Begin Dataset rows
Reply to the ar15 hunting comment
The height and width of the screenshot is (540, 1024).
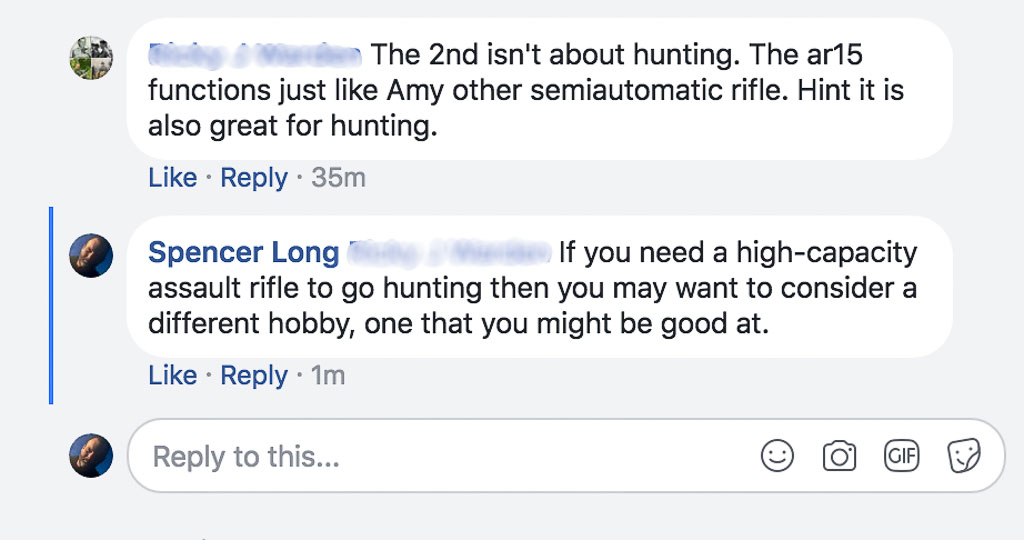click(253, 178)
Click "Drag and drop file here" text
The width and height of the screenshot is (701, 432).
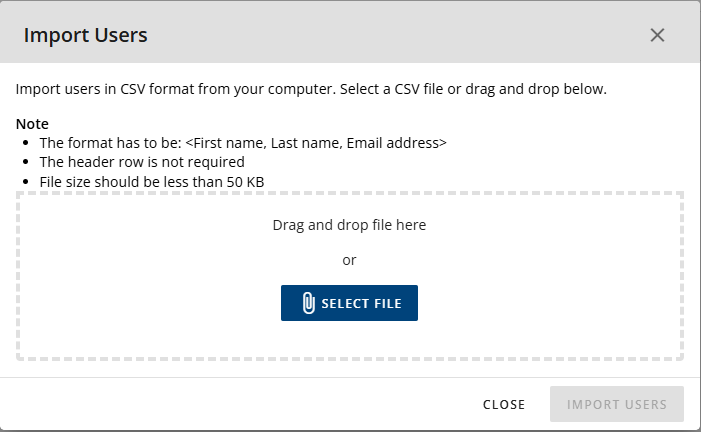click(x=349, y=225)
End Dataset rows
▶ [Set problem] Edit the material above by replacing every instance of "screenshot" with "image" and changing nothing else. Leave the pictures out of your answer.

▶ [Output for this exercise]
Reply to the ar15 hunting comment
The height and width of the image is (540, 1024).
click(253, 178)
Click "Drag and drop file here" text
The width and height of the image is (701, 432).
click(x=349, y=225)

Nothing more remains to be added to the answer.